How to Build a Mainframe
Mainframes are powerful, special purpose computers run mainly by large organizations that process large volumes of data such as census or financial transactions. They're built to be reliable, secure and capable of supporting enormous input/output rates and can operate as multiple virtual servers. They're too much for home and very expensive. To build one from a home PC is extremely difficult; it may be easier to buy a new one.
Build the motherboard. Convert your home system into a multiprocessor platform to give it mainframe-class performance. Build it into a 64-bit system if it isn't one. Add to it 8 gigabytes of RAM.
Add to it an older tape drive such as the 3490. Attach it to the cable and binder twine on the motherboard.
Attach disk drives with at least five new modes. Different disk drives are meant for different functions.
Install several operating systems. You might start with z/OS, z800 and Linux. Linux, being open source, is freely downloadable.

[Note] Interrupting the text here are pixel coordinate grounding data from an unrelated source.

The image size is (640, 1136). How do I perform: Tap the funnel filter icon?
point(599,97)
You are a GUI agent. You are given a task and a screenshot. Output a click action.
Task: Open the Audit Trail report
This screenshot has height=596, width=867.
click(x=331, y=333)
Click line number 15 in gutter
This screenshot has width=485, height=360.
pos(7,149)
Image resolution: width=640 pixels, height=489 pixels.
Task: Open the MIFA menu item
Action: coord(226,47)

Connect an input console to the system. In the case of the mainframe, it means a display monitor and keyboard combination. This is the instrument panel that allows the user to interact with the mainframe.
Tips & Warnings
- You can avoid all this trouble by simply buying the z/OS operating system and emulating a mainframe by using Hercules in your Windows PC.
- It may be very difficult to find old tape drives.
- Ensure the tape drive isn't pirated, as pirated tape drives may hamper functioning.
- You may need a C/C++ compiler to configure the z/OS operating system.